This code reads 3 datasets:
data_l1 = pd.read_csv('PSU_l1.csv')
data_l2 = pd.read_csv('PSU_l2.csv')
data_l3 = pd.read_csv('PSU_l3.csv')
Based on the user’s input, the last row of the relevant dataset is picked:
if form_type == "l1":
result = data_l1[:-1]
elif form_type == "l2":
result = data_l2[:-1]
elif form_type == "l3":
result = data_l3[:-1]
It’s not trivial to replace this with a loop or a lookup.
Data structures avoid duplication.
Instead of loading into 4 datasets, use:
data = {
level: pd.read_csv('PSU_' + level + '.csv')
for level in ['l1', 'l2', 'l3']
}
result = data[form_type][:-1]
This cuts down the code, and it’s easier to add new datasets.
The third file alone is named PSU_Personnel.csv
instead of PSU_l3.csv
. But we
want to map it to data['l3']
, because that’s how the user will request it.
So use a mapping:
lookup = {
'l1': 'PSU_l1.csv',
'l2': 'PSU_l2.csv',
'l3': 'PSU_Personnel.csv', # different filename
}
data = {key: pd.read_csv(file) for key, file in lookup.items()}
result = data[form_type][:-1]
For PSU_Personnel.csv
, we want to pick the first row, not the last row.

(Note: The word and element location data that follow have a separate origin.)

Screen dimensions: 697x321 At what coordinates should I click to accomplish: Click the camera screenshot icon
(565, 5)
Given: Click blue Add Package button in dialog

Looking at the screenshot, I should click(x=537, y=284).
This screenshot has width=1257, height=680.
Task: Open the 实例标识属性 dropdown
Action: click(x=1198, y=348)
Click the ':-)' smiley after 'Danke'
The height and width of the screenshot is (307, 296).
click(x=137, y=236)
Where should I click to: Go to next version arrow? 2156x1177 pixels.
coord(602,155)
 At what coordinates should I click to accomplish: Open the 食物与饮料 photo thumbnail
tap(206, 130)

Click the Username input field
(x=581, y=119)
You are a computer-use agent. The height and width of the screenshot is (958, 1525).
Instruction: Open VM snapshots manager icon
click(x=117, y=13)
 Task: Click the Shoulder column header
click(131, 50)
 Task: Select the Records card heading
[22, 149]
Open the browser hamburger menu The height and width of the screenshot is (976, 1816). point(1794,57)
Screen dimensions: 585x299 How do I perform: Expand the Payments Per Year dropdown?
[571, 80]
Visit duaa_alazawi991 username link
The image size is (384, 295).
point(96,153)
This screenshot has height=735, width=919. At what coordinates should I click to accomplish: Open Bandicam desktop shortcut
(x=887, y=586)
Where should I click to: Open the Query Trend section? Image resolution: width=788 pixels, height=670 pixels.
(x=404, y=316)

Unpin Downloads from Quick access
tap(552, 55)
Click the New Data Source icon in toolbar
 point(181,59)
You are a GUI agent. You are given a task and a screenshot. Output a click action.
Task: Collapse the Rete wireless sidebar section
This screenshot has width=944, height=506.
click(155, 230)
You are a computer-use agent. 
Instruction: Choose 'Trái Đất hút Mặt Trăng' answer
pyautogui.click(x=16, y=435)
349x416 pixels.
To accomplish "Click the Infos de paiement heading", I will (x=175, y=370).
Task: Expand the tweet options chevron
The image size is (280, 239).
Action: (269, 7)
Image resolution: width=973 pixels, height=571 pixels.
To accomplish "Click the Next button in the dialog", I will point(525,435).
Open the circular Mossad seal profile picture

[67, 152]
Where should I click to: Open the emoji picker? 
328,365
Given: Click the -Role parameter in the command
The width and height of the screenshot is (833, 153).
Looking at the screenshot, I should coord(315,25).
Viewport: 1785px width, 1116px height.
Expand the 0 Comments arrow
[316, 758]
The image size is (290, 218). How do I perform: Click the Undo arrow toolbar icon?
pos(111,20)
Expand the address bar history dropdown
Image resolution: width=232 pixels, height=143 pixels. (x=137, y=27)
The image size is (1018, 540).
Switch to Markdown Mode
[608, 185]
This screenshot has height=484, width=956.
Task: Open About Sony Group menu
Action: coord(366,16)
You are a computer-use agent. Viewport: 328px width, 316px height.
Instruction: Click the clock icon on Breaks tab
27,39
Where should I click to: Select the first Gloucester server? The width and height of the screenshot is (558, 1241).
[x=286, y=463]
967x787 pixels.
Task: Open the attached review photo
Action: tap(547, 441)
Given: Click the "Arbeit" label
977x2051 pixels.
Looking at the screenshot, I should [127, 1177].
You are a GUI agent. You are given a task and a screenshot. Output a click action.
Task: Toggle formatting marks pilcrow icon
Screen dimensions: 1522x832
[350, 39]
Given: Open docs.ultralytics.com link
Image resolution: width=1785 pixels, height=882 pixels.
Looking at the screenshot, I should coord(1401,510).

So add the row into the mapping as well:
lookup = { # Define row for each file
'l1': dict(file='PSU_l1.csv', row=-1),
'l2': dict(file='PSU_l2.csv', row=-1),
'l3': dict(file='PSU_Personnel.csv', row=0),
}
data = {key: pd.read_csv(info['file']) for key, info in lookup.items()}
result = data[form_type][:lookup[form_type]['row']]
For PSU_l1.csv
, we want to sort it.
For PSU_l2.csv
, we want to fill empty values.
Then use functions to define your operations.
lookup = {
'l1': dict(file='PSU_l1.csv', op=lambda v: v.sort()),
'l2': dict(file='PSU_l2.csv', op=lambda v: v.fillna('')),
'l3': dict(file='PSU_Personnel.csv', op=lambda v: v),
}
data = {key: pd.read_csv(info['file']) for key, info in lookup.items()}
result = lookup[form_type]['op'](data[form_type])
The functions need not be lambda
s. They can be normal multi-line functions.